◆ **WHAT TO DO**
In the records that follow, the lines from the one containing "Select the Trapping" to the one containing "This screenshot has", inclusive, are to be given again exactly.

[[ GIVEN RECORDS open ]]

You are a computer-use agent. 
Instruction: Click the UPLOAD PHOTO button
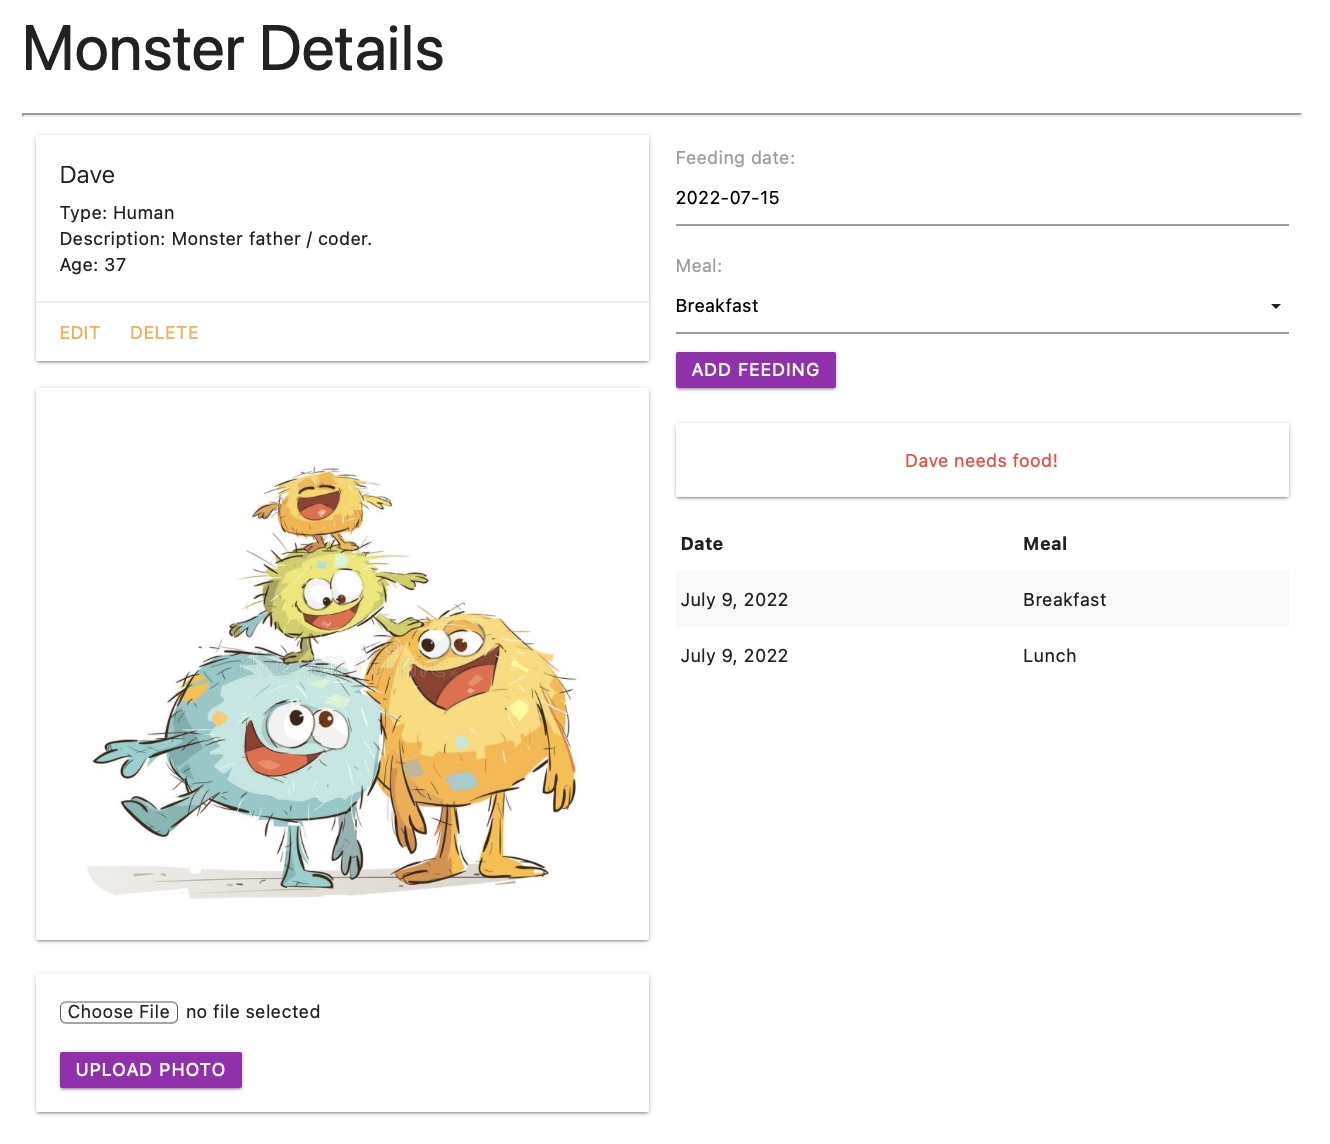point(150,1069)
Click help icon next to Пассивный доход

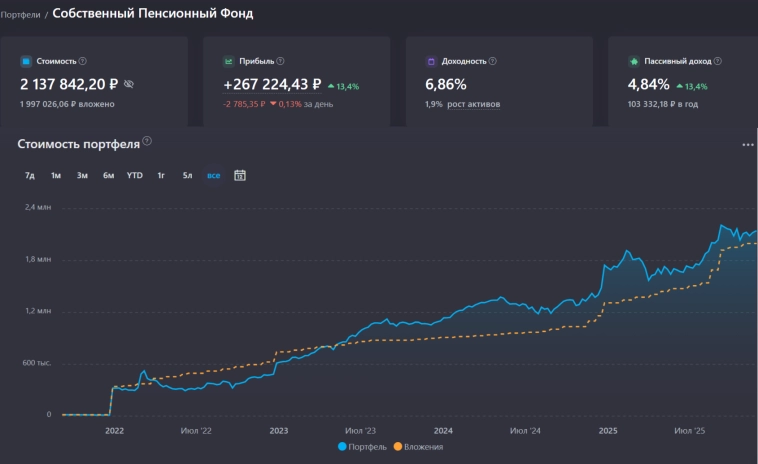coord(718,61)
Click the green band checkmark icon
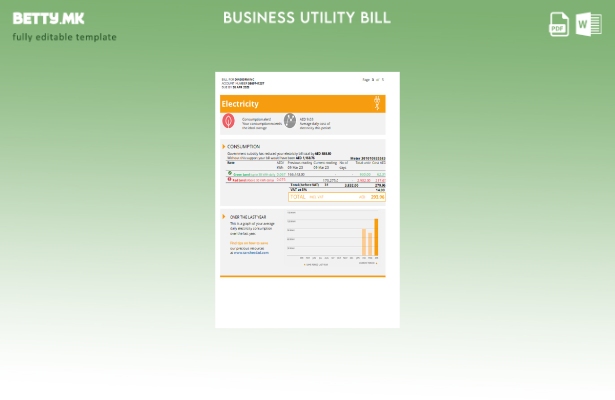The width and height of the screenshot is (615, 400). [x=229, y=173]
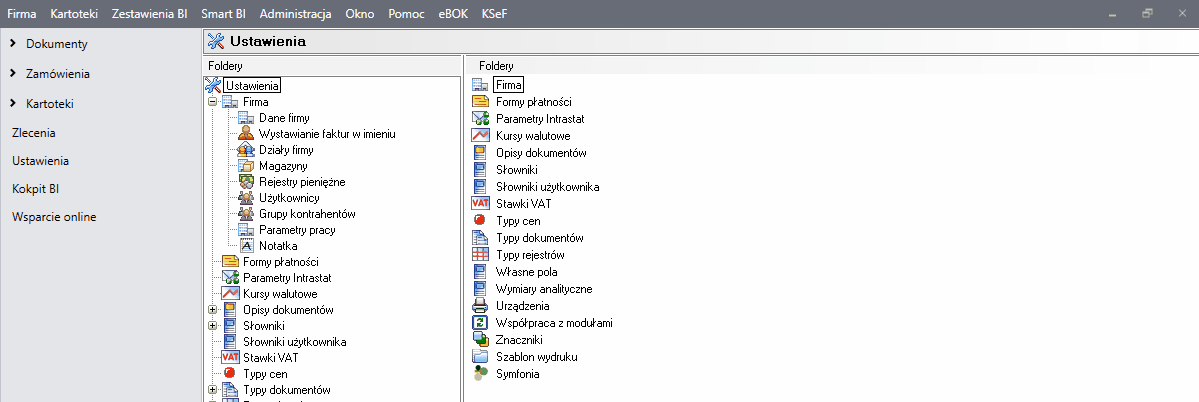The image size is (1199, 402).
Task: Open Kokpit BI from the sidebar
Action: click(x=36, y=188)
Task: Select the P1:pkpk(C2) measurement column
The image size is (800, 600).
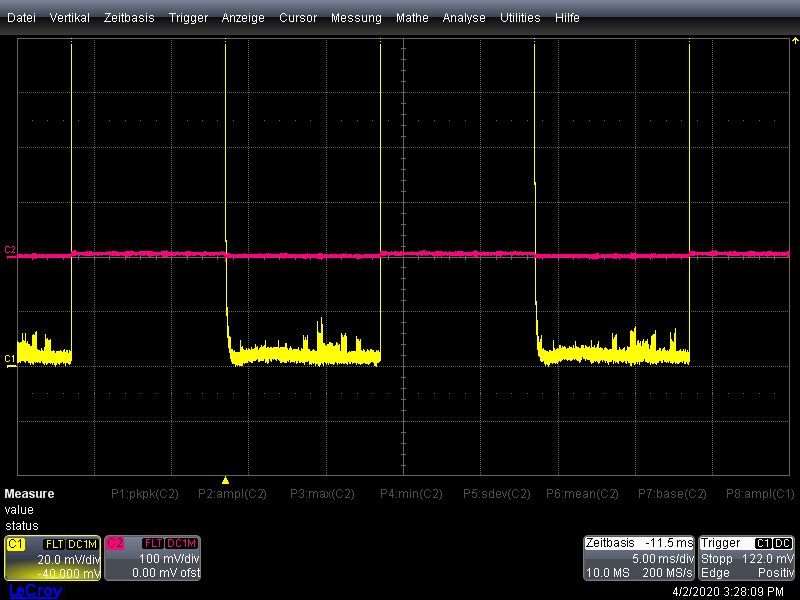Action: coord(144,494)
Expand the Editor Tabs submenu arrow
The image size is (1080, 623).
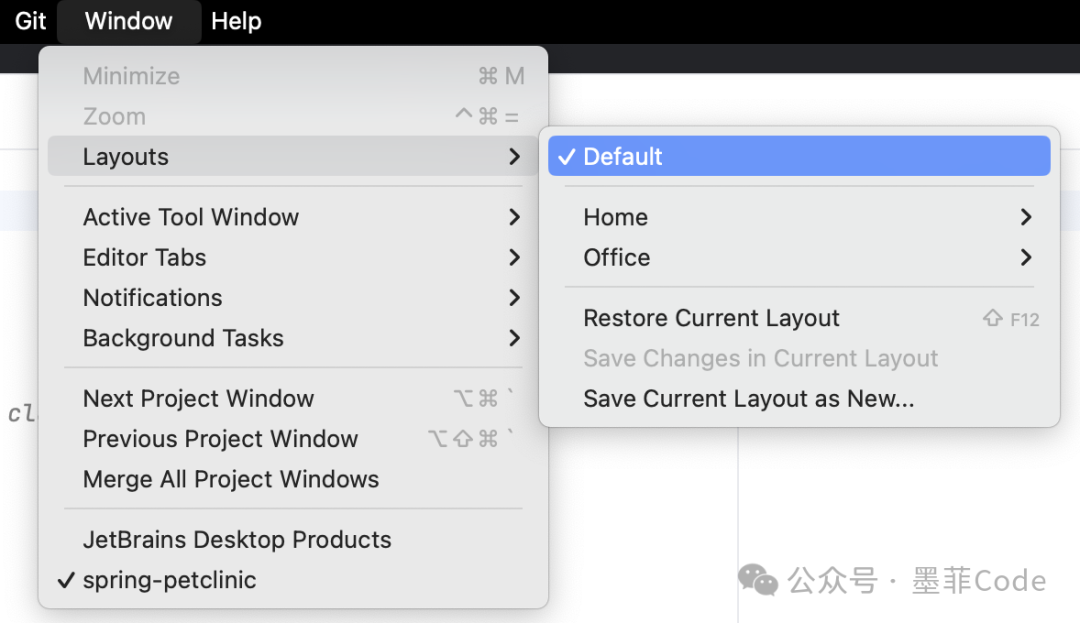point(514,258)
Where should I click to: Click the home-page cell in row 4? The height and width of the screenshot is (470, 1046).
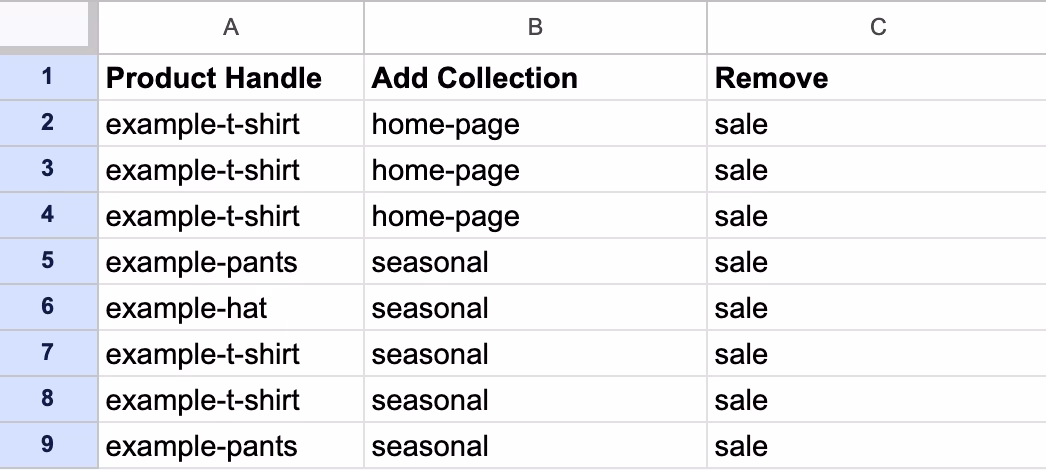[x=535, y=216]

[[ GIVEN RECORDS closed ]]
[[ GIVEN RECORDS open ]]

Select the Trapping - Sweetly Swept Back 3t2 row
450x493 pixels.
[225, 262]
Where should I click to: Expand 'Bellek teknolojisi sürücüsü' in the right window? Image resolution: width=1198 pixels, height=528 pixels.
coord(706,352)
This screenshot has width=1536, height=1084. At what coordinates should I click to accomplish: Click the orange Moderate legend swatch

[[ GIVEN RECORDS closed ]]

◆ **SOLUTION**
Select the Trapping - Sweetly Swept Back 3t2 row
450x493 pixels.
[225, 262]
Where should I click to: Expand 'Bellek teknolojisi sürücüsü' in the right window? Image resolution: width=1198 pixels, height=528 pixels.
coord(706,352)
This screenshot has width=1536, height=1084. At what coordinates should I click to accomplish: Click the orange Moderate legend swatch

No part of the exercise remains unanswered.